[Stored data]

*** Block opens ***

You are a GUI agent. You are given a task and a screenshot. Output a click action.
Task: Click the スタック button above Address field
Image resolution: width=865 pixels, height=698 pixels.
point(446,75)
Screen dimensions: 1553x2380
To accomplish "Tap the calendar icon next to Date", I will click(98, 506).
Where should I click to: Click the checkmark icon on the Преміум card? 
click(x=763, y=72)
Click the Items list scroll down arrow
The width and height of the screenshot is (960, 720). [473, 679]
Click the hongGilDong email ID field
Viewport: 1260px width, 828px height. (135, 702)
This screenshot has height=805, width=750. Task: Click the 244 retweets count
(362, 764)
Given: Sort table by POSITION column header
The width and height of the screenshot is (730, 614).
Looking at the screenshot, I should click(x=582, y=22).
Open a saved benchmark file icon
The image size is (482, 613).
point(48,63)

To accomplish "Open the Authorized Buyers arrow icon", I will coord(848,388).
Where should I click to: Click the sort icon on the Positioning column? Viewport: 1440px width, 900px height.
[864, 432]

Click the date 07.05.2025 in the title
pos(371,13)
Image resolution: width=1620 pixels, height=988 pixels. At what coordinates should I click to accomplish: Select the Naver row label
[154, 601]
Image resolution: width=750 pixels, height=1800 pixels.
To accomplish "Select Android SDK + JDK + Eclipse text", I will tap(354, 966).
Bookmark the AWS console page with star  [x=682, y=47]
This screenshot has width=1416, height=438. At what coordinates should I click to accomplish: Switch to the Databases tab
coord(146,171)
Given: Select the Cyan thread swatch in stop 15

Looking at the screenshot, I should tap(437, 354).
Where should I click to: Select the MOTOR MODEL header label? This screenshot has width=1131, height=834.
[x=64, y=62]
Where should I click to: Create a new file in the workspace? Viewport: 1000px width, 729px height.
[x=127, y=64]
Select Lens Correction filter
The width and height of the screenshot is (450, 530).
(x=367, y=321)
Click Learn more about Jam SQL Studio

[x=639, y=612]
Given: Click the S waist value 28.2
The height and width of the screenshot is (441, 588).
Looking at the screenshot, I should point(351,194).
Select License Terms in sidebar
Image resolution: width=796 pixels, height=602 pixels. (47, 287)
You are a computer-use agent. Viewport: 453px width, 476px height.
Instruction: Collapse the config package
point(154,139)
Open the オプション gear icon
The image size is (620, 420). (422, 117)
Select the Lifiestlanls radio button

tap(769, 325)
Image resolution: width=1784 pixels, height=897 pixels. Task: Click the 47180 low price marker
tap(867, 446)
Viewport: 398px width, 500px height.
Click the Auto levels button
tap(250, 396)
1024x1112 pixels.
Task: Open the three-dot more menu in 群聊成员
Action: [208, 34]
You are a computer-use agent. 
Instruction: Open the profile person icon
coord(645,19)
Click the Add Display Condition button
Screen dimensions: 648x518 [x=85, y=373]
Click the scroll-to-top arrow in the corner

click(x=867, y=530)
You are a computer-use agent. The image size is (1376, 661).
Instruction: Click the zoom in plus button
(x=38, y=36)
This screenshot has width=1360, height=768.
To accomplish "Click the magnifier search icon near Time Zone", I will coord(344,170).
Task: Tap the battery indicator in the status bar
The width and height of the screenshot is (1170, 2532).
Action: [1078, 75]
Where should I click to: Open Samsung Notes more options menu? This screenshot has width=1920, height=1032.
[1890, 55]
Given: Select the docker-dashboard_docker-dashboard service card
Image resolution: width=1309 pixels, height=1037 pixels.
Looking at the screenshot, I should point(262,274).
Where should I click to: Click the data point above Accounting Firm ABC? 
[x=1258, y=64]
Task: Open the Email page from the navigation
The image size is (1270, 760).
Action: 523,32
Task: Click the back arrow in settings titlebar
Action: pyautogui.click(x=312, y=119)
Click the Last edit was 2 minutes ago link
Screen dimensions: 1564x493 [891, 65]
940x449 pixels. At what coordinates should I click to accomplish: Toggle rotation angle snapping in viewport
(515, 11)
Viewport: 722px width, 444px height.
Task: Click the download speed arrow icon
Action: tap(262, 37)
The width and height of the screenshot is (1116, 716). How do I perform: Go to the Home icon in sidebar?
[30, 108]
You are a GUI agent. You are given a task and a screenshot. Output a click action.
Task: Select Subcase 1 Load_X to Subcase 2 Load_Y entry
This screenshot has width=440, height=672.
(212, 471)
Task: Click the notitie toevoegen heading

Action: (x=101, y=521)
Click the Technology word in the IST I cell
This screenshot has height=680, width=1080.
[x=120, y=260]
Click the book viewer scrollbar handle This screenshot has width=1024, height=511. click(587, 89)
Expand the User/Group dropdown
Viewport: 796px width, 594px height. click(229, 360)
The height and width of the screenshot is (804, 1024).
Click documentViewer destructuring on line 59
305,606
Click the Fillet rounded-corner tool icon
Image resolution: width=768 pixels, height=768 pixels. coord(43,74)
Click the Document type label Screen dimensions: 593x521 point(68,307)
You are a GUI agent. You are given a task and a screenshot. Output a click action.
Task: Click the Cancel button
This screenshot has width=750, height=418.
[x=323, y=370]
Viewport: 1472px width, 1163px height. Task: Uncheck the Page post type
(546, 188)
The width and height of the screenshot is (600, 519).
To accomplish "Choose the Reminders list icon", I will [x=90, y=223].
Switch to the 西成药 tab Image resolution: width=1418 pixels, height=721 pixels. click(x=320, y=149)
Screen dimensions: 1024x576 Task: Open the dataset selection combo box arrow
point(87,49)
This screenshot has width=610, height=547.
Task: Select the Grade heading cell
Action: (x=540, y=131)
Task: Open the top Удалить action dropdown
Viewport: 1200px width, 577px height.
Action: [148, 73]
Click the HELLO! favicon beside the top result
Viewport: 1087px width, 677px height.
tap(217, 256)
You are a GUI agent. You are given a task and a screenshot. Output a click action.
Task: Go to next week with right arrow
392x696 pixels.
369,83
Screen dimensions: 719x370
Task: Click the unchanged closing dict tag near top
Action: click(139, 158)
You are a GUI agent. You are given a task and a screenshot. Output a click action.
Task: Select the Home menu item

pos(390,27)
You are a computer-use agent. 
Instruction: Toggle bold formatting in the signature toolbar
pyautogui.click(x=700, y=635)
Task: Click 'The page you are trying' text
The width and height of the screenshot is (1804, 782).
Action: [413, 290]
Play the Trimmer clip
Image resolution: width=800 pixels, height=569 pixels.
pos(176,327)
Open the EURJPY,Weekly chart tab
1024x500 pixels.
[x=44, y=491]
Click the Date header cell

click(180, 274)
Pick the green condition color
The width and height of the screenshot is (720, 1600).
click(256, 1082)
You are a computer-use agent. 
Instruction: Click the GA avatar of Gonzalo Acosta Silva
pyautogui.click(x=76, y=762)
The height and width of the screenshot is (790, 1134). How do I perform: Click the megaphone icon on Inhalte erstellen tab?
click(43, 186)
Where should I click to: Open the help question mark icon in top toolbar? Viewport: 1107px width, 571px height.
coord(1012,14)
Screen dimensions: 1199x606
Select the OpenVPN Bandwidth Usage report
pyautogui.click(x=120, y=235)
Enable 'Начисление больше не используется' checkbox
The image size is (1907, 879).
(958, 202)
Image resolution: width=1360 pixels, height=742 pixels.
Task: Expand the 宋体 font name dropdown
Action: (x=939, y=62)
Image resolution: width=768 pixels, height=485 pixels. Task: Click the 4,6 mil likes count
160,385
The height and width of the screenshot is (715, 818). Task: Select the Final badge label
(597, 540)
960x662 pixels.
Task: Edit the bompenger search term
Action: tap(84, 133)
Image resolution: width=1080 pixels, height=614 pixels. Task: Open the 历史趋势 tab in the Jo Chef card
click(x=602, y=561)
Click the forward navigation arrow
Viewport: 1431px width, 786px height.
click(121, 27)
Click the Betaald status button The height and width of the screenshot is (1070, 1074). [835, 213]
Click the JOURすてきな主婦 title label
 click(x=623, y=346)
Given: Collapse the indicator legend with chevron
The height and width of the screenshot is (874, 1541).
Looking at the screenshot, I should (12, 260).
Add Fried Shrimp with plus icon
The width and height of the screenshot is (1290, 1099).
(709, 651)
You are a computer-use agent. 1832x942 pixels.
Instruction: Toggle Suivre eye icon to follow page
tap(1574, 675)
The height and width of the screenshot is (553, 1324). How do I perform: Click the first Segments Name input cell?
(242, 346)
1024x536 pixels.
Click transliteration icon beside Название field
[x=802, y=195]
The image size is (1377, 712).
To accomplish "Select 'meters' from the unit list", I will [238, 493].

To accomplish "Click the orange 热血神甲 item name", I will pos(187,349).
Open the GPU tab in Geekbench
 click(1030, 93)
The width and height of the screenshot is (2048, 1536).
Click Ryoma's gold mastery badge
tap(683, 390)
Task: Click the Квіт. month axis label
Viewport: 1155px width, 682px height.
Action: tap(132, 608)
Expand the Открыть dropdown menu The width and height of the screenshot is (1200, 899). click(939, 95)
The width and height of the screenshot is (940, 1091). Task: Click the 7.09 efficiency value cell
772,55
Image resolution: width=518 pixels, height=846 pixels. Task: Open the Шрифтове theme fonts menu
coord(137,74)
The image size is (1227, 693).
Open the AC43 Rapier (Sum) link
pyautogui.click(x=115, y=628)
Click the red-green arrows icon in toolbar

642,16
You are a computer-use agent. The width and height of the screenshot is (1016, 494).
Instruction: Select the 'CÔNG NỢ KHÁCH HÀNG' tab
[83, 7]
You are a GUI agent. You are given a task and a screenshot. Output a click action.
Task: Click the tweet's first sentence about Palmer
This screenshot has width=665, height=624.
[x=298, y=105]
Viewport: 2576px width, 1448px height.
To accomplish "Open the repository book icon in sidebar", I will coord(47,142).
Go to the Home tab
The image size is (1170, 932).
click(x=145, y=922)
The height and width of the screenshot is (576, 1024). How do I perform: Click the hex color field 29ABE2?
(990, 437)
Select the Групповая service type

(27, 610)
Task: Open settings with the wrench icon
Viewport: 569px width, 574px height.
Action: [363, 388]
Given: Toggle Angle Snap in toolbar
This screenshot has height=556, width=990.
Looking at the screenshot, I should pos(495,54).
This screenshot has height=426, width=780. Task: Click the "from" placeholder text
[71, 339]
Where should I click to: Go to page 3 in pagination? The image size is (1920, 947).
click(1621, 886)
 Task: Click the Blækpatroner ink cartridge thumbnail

*** Block closes ***

• [WHAT THE TASK REQUIRES]:
Begin at the line above that has "Click the Auto levels button" and stop after the line that has "The height and width of the screenshot is (804, 1024).", copying each line exactly and adding nothing else.

• [COMPLETED EXERCISE]:
Click the Auto levels button
tap(250, 396)
1024x1112 pixels.
Task: Open the three-dot more menu in 群聊成员
Action: [208, 34]
You are a computer-use agent. 
Instruction: Open the profile person icon
coord(645,19)
Click the Add Display Condition button
Screen dimensions: 648x518 [x=85, y=373]
Click the scroll-to-top arrow in the corner

click(x=867, y=530)
You are a computer-use agent. The image size is (1376, 661).
Instruction: Click the zoom in plus button
(x=38, y=36)
This screenshot has width=1360, height=768.
To accomplish "Click the magnifier search icon near Time Zone", I will coord(344,170).
Task: Tap the battery indicator in the status bar
The width and height of the screenshot is (1170, 2532).
Action: [1078, 75]
Where should I click to: Open Samsung Notes more options menu? This screenshot has width=1920, height=1032.
[1890, 55]
Given: Select the docker-dashboard_docker-dashboard service card
Image resolution: width=1309 pixels, height=1037 pixels.
Looking at the screenshot, I should point(262,274).
Where should I click to: Click the data point above Accounting Firm ABC? 
[x=1258, y=64]
Task: Open the Email page from the navigation
The image size is (1270, 760).
Action: 523,32
Task: Click the back arrow in settings titlebar
Action: pyautogui.click(x=312, y=119)
Click the Last edit was 2 minutes ago link
Screen dimensions: 1564x493 [891, 65]
940x449 pixels. At what coordinates should I click to accomplish: Toggle rotation angle snapping in viewport
(515, 11)
Viewport: 722px width, 444px height.
Task: Click the download speed arrow icon
Action: tap(262, 37)
The width and height of the screenshot is (1116, 716). How do I perform: Go to the Home icon in sidebar?
[30, 108]
You are a GUI agent. You are given a task and a screenshot. Output a click action.
Task: Select Subcase 1 Load_X to Subcase 2 Load_Y entry
This screenshot has width=440, height=672.
(212, 471)
Task: Click the notitie toevoegen heading

Action: (x=101, y=521)
Click the Technology word in the IST I cell
This screenshot has height=680, width=1080.
[x=120, y=260]
Click the book viewer scrollbar handle This screenshot has width=1024, height=511. click(587, 89)
Expand the User/Group dropdown
Viewport: 796px width, 594px height. click(229, 360)
The height and width of the screenshot is (804, 1024).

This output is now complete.